To start, here is the textbook definition of the word, "defeasance", according to Encyclopedia Brittanica 1911:

DEFEASANCE, or Defeazance (Fr. dFfaire, to undo), in law, an instrument which defeats the force or operation of some other deed or estate; as distinguished from condition, that which in the same deed is called a condition is a defeasance in another deed. A defeasance should recite the deed to be defeated and its date, and it must be made between the same parties as are interested in the deed to which it is collateral. It must be of a thing defeasible, and all the conditions must be strictly carried out before the defeasance can be consummated. Defeasance in a bill of sale is the putting an end to the security by realizing the goods for the benefit of the mortgagee. It is not strictly a defeasance, because the stipulation is in the same deed; it is really a condition in the nature of a defeasance.


[Note: If you want earlier history and use of a "defeasance", you can go back to England in the 1600's for an example of a defeasance for a deed.]


More current definitions of defeasance usually relate to real estate financial loans, such as the following examples:


1. Defeasance is a substitution of collateral. A portfolio of qualified U.S. government securities is structured such that it will produce sufficient cash flow to make all remaining payments due under the note as and when the same come due. The securities are pledged to the lender in exchange for the lender's release of the real estate from the lien of the mortgage. Conduit loan defeasances involve a number of parties, require a number of deliverables, and generally take about thirty days to complete.


2. Defeasance is an activity in which a borrower pledges something else as collateral to satisfy the terms of a loan in order to gain full title to the property without actually repaying the original loan. This practice is not necessarily widespread, but it can have useful applications [especially where there are significant prepayment penalties]. People usually work with a defeasance consultant when they wish to defease, and the process can become complicated, as lenders want to make sure that their borrowers have sufficient collateral to satisfy the terms of a loan [and avoid incurring additional tax liabilites] before they will be agreeable to defeasance.

This term is usually used in reference to real estate. In most real estate loans, the real estate itself serves as the collateral for the loan, and the lender holds a lien on the title until the loan has been repaid. When the borrower defeases, he or she finds something of equivalent value to use as collateral.

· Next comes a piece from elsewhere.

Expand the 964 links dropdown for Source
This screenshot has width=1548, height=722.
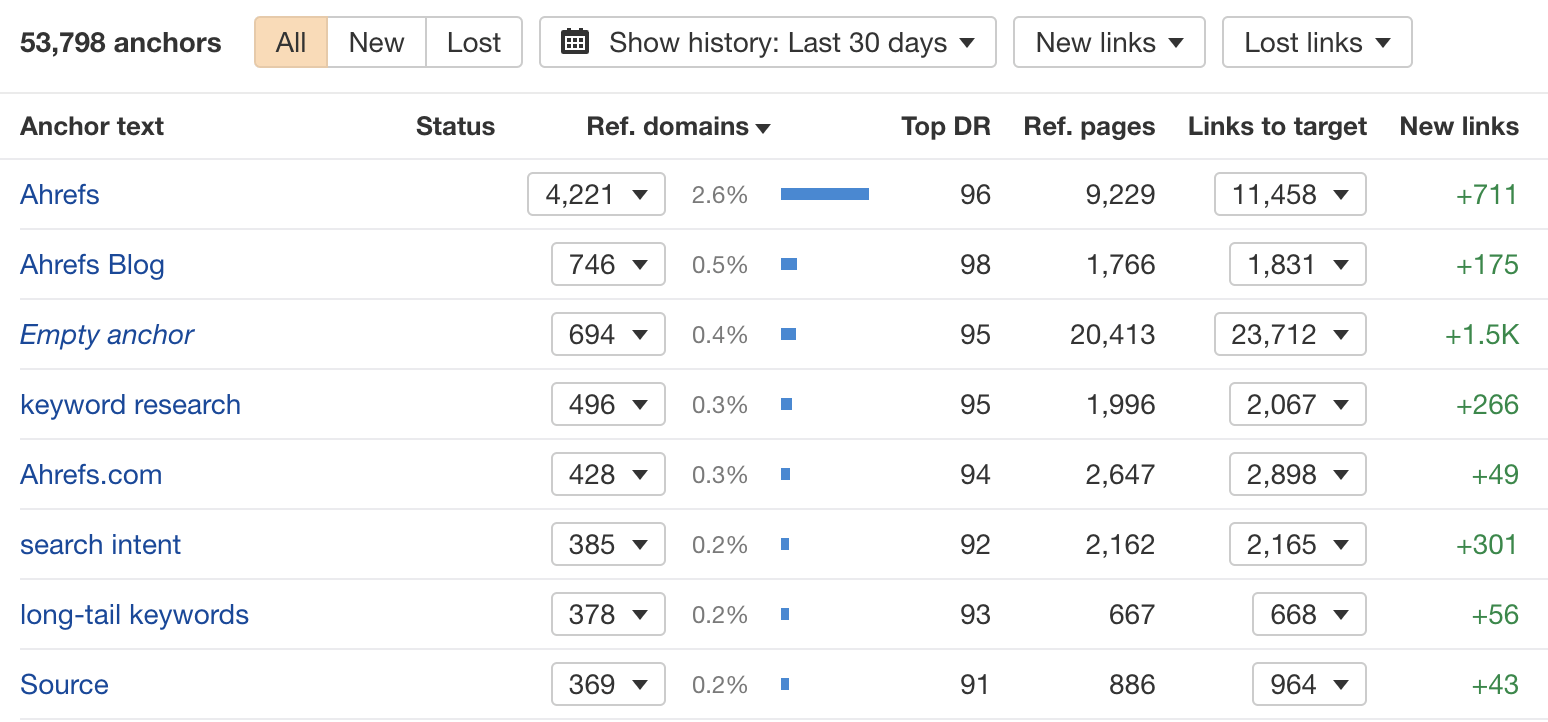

If the lender accepts, the lien on the property is lifted and the borrower owns it in clear despite the fact that the loan has not been repaid.


Because of the cost involved to structure and implement a real estate defeasance, most involve commercial real estate loans:

Anatomy of a Commercial Defeasance - Introduction


Background. Many CMBS loans (i.e., commercial mortgage-backed securities, also called securitized “or conduit” loans [see also below]) prohibit prepayment. However, in lieu of prepaying the loan, after a lock-out period (usually three years), the borrower is permitted to pledge US Treasury obligations as substituted collateral and obtain the release of the liens encumbering the property. This process is known as defeasance. The reason that conduit loans must be "defeased" rather than prepaid is that most conduit loans are held in REMICs. The pass-through tax treatment of a REMIC generally requires that the REMIC invest only in "qualified mortgages." However, IRS regulations permit a defeasance to be done in conjunction with the sale or refinancing of the mortgaged property under Treas. Reg. 1.860G-2(a)(8). Although simple in concept, a defeasance can be difficult in practice.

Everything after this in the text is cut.